# WHAT THE TASK REQUIRES
Echo everything in the data below from the line containing "The height and" down to the line containing "click(264, 924)", both included, and leave the pictures out of your answer.

# DATA SECTION

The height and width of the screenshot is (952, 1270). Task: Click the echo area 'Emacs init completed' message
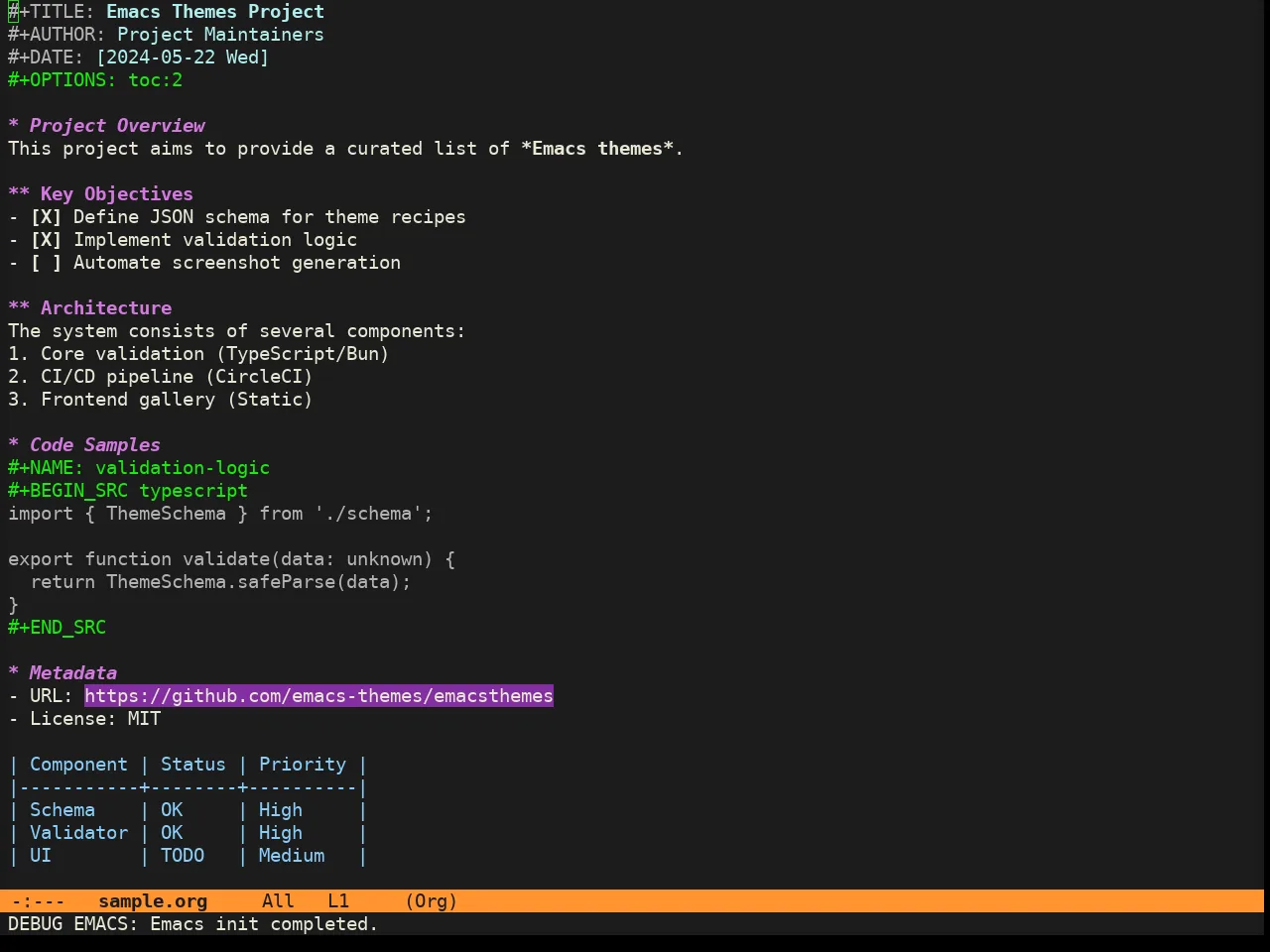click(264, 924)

--

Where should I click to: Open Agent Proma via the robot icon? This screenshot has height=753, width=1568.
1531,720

...

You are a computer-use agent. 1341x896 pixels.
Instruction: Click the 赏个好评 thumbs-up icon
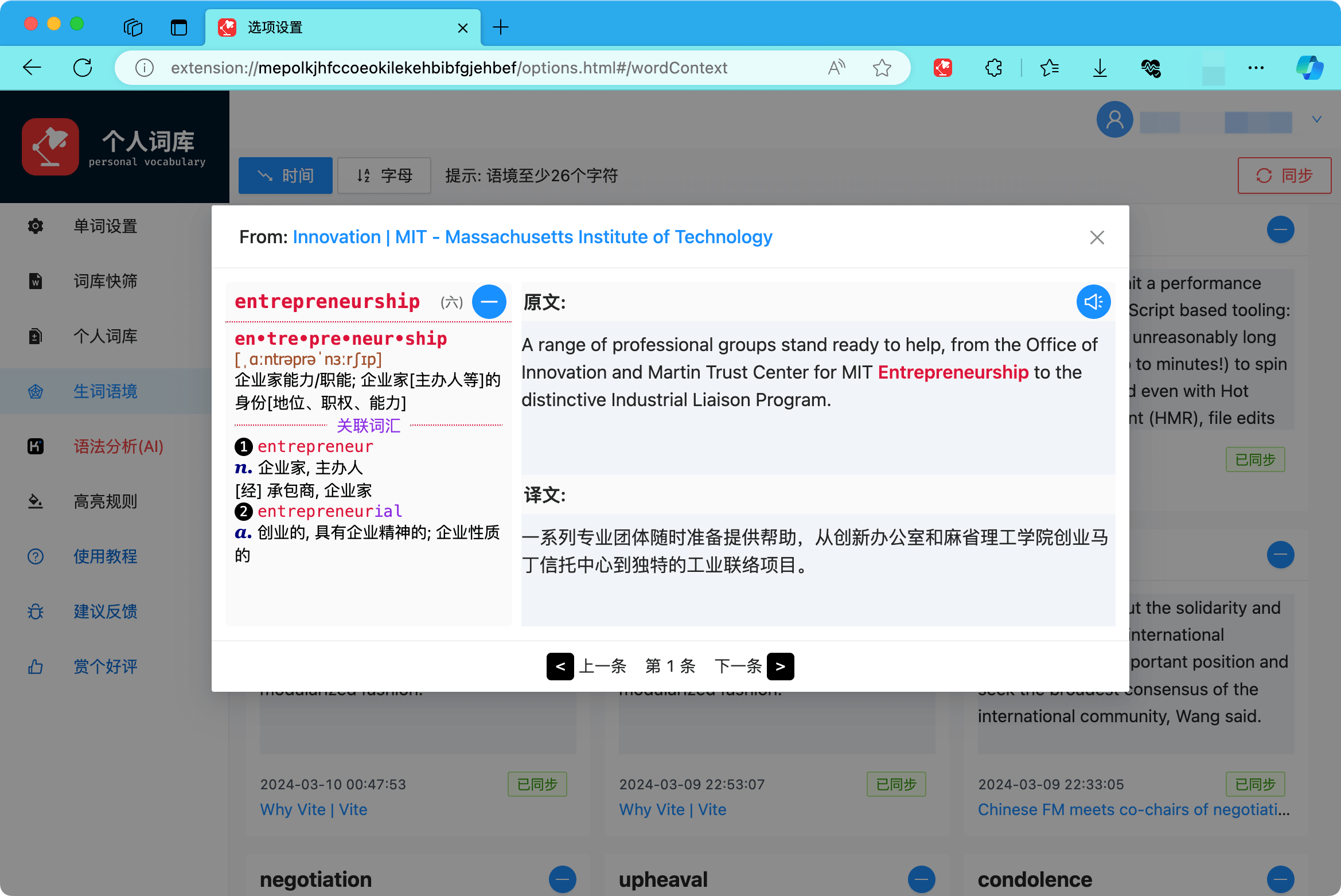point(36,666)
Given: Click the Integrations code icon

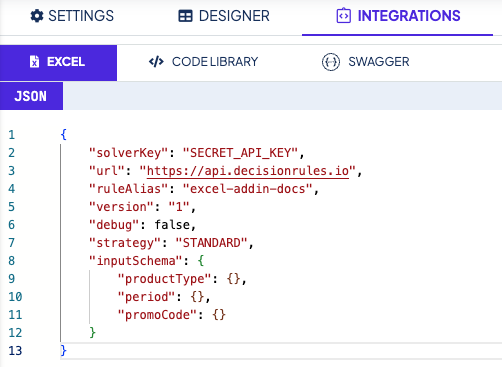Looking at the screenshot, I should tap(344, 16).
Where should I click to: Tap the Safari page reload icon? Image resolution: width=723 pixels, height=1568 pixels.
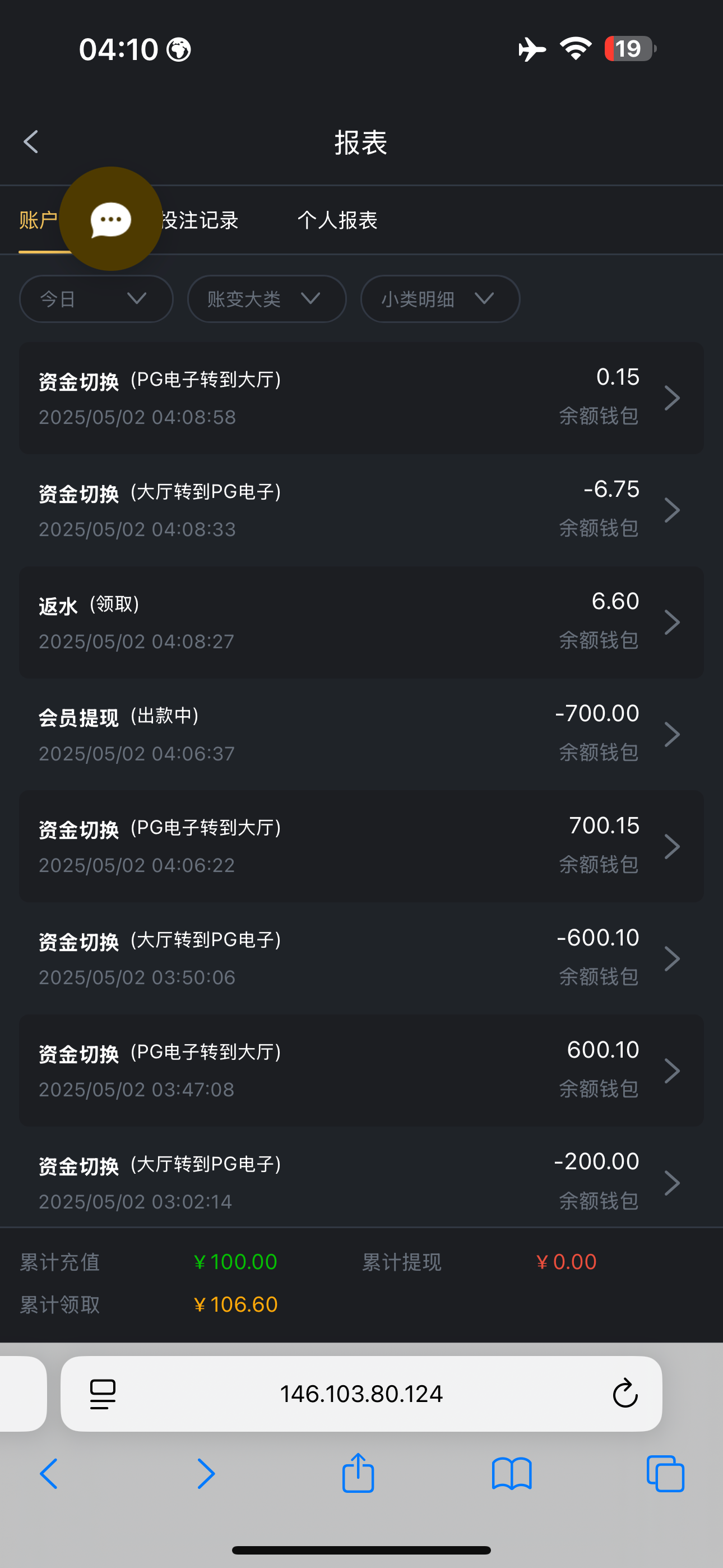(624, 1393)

# RIGHT ANSWER
The height and width of the screenshot is (952, 1270). Task: Click the echo area 'Emacs init completed' message
click(264, 924)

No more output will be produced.